Please state the number of lines in the records below that contain the string "question", and nothing further.

### Input for this task
- - - -
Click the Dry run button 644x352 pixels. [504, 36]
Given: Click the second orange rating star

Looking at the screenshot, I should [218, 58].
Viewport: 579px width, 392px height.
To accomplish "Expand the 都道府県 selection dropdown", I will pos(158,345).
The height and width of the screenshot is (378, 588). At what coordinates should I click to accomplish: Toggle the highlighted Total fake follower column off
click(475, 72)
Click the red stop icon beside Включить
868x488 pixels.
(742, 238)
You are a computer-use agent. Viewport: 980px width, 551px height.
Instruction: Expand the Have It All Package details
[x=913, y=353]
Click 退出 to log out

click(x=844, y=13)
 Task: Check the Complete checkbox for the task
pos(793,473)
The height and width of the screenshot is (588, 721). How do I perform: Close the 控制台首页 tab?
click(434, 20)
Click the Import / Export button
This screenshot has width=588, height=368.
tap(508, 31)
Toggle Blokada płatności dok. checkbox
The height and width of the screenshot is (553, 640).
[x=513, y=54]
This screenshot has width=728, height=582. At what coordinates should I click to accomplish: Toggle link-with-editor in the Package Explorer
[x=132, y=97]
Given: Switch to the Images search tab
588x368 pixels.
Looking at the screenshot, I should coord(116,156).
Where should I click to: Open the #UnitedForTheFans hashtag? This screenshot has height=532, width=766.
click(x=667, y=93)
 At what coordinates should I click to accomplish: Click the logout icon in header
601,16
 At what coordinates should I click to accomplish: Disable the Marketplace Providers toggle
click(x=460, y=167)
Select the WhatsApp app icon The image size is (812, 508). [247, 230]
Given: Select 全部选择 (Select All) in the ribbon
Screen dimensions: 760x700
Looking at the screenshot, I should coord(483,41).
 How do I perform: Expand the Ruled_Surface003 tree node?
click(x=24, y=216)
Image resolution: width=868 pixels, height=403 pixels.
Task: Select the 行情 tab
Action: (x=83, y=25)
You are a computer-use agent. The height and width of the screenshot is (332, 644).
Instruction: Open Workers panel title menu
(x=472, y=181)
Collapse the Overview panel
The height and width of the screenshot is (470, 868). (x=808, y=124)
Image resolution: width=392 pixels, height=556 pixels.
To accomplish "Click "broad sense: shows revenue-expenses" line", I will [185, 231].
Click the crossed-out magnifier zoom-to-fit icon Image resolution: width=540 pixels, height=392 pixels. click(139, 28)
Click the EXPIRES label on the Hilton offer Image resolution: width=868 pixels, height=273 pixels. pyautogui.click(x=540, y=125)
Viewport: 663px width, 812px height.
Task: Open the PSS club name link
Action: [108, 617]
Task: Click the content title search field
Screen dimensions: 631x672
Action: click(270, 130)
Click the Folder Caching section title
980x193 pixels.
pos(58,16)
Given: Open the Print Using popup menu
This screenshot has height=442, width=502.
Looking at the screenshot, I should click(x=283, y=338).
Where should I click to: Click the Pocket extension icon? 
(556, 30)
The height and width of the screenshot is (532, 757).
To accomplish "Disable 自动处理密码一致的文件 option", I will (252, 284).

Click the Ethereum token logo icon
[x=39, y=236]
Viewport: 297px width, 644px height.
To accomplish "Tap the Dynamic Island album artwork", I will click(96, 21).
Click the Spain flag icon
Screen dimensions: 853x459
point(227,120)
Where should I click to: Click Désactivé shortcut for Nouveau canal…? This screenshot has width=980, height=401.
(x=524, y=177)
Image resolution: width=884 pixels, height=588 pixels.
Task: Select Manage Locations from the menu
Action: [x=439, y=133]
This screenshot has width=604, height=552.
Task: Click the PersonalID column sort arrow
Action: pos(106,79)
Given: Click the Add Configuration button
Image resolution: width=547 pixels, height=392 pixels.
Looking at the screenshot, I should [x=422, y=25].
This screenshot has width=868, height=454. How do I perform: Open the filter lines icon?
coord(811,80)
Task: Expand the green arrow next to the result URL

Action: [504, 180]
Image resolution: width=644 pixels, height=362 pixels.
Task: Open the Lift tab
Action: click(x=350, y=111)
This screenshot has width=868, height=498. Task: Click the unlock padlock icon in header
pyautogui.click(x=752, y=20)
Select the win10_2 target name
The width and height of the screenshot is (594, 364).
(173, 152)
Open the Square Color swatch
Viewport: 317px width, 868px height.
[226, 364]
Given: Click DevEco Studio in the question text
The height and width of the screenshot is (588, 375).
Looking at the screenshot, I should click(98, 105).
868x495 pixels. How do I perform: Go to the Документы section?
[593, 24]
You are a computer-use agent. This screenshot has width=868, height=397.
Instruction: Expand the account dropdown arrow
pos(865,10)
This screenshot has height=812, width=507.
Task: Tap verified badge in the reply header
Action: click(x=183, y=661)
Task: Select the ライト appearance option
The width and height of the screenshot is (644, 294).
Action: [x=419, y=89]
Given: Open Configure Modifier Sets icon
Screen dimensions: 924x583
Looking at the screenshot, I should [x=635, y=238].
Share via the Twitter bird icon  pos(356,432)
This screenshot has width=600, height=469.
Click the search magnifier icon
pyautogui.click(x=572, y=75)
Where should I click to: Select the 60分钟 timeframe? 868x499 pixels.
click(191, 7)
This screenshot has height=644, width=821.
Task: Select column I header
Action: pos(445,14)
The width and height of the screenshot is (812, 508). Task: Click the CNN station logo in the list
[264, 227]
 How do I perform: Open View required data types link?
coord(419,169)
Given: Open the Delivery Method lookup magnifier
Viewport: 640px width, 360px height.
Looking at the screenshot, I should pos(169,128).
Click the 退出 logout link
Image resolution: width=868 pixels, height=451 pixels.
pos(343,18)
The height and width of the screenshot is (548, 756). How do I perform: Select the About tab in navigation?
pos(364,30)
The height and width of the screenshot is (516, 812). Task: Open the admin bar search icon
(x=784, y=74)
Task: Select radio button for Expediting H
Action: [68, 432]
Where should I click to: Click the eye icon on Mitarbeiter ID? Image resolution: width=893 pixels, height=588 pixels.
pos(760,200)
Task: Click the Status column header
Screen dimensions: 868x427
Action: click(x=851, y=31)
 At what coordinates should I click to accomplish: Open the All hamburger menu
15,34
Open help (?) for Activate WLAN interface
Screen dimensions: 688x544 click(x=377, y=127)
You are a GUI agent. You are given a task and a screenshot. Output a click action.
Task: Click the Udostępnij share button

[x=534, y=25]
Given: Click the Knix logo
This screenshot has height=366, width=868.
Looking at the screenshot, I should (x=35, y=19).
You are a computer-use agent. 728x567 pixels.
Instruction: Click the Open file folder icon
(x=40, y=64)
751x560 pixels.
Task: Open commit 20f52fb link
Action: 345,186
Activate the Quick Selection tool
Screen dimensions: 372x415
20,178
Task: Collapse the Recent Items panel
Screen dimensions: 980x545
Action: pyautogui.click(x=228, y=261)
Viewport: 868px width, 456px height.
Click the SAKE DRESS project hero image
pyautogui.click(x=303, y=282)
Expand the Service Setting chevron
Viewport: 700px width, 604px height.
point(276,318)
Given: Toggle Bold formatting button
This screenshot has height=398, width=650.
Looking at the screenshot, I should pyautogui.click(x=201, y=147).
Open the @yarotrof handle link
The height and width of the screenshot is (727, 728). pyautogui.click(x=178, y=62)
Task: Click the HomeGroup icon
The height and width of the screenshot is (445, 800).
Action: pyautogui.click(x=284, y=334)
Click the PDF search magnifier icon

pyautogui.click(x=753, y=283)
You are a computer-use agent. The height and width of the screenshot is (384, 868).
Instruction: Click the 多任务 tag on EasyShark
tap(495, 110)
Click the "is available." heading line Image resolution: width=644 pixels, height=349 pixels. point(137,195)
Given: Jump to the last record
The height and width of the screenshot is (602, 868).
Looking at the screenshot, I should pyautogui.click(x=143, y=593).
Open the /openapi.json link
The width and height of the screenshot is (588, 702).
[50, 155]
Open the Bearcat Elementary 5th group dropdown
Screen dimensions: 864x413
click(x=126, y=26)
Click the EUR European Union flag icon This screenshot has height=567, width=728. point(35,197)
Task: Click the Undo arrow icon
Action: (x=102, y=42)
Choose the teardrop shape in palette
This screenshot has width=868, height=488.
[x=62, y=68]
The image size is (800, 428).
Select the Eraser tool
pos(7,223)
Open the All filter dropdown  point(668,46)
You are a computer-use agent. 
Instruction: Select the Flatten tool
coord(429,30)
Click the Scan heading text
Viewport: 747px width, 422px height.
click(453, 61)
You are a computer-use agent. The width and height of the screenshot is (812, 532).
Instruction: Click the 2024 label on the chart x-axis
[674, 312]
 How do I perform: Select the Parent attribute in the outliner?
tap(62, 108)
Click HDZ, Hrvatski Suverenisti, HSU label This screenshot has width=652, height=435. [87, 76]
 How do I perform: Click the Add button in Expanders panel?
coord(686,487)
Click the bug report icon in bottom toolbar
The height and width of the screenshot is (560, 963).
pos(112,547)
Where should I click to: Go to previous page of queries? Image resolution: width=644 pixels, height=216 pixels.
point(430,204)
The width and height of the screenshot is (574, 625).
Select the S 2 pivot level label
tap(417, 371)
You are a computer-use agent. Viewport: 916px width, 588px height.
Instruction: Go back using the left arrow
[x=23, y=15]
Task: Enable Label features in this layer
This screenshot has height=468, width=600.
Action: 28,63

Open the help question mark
- - - -
### Solution
2